HP Forums
Maths/Stats challenge - 1 of 2 - polls - Printable Version

+- HP Forums (https://www.hpmuseum.org/forum)
+-- Forum: Not HP Calculators (/forum-7.html)
+--- Forum: Not remotely HP Calculators (/forum-9.html)
+--- Thread: Maths/Stats challenge - 1 of 2 - polls (/thread-18401.html)



Maths/Stats challenge - 1 of 2 - polls - EdS2 - 05-23-2022 11:01 AM

Here's a challenge. I think it's a bit like finding fractional approximations to arbitrary numbers, but different.

Given a poll result, come up with a series of ever-better approximations of how many votes might have been cast.

For example, a poll with
A: 10%
B: 20%
C: 40%
D: 30%
could plausibly have had 10 voters. In this case there's no point going further, but in any case there's a sensible limit of 100 voters for a given result.

Here's a real-world poll result:
A: 23%
B: 41%
C: 36%

And here's another real-world result:
A: 12%
B: 18%
C: 45%
D: 25%

Two more examples from the wild:
16, 2, 51, 31
45, 17, 25, 13, 0

(All of those have answers which are below 100)

(We should perhaps assume that percentages have been rounded, so we might get an approximate and not exact match.)


RE: Maths/Stats challenge - 1 of 2 - polls - robve - 05-23-2022 02:23 PM

(05-23-2022 11:01 AM)EdS2 Wrote:  Here's a challenge. I think it's a bit like finding fractional approximations to arbitrary numbers, but different.
Given a poll result, come up with a series of ever-better approximations of how many votes might have been cast.

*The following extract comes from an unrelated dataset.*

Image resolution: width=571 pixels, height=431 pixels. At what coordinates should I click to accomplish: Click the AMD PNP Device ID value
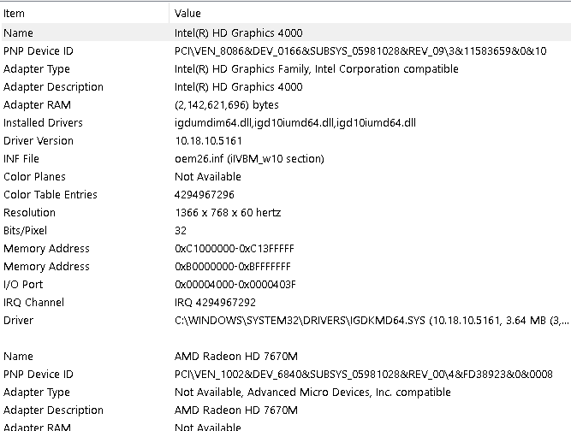click(x=364, y=375)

My guess is that Euclidean method applied to 10^n upscaled percentages (to remove fractions) and sum over normalized is one possible step to get an answer, but for ever-better approximations?

- Rob


RE: Maths/Stats challenge - 1 of 2 - polls - Joe Horn - 05-23-2022 02:49 PM

This class of question was addressed in a presentation at HHC 2012:
https://www.hpmuseum.org/forum/thread-7984.html
See "Chapter III: Fun application: Opinion Polls" in the PDF linked at the bottom of that posting.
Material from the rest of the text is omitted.